Wherever the line with "You are a GUI" sits in the listing below, transcribe from it up to and including the line with "Select the 2.", exactly, and leave the remaining lines out.
Segment Open
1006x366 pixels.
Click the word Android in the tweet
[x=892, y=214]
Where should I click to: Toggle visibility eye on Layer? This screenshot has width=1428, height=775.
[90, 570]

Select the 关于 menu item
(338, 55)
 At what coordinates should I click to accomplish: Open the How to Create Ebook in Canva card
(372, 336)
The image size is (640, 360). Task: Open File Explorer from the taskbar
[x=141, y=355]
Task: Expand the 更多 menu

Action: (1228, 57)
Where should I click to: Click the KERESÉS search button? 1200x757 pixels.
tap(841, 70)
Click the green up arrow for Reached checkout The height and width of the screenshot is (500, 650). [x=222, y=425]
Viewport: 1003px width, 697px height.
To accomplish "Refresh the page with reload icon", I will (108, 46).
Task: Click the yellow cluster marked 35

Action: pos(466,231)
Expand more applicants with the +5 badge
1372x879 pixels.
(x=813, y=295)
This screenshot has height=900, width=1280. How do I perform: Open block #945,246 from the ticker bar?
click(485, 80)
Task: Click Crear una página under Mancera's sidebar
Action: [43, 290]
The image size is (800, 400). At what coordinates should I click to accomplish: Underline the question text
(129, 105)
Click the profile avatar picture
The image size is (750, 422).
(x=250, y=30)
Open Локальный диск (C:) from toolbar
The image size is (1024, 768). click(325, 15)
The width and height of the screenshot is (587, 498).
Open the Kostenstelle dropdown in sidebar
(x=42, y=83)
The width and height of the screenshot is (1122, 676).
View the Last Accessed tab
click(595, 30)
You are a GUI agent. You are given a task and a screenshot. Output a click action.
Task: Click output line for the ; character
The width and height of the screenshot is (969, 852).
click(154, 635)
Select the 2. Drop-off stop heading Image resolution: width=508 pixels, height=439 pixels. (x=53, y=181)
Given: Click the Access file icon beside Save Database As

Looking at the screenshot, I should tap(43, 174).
Segment Closed
→ Result of this exercise:
You are a GUI agent. You are given a task and a screenshot. Output a click action.
Task: Click output line for the ; character
The width and height of the screenshot is (969, 852).
click(154, 635)
Select the 2. Drop-off stop heading Image resolution: width=508 pixels, height=439 pixels. (x=53, y=181)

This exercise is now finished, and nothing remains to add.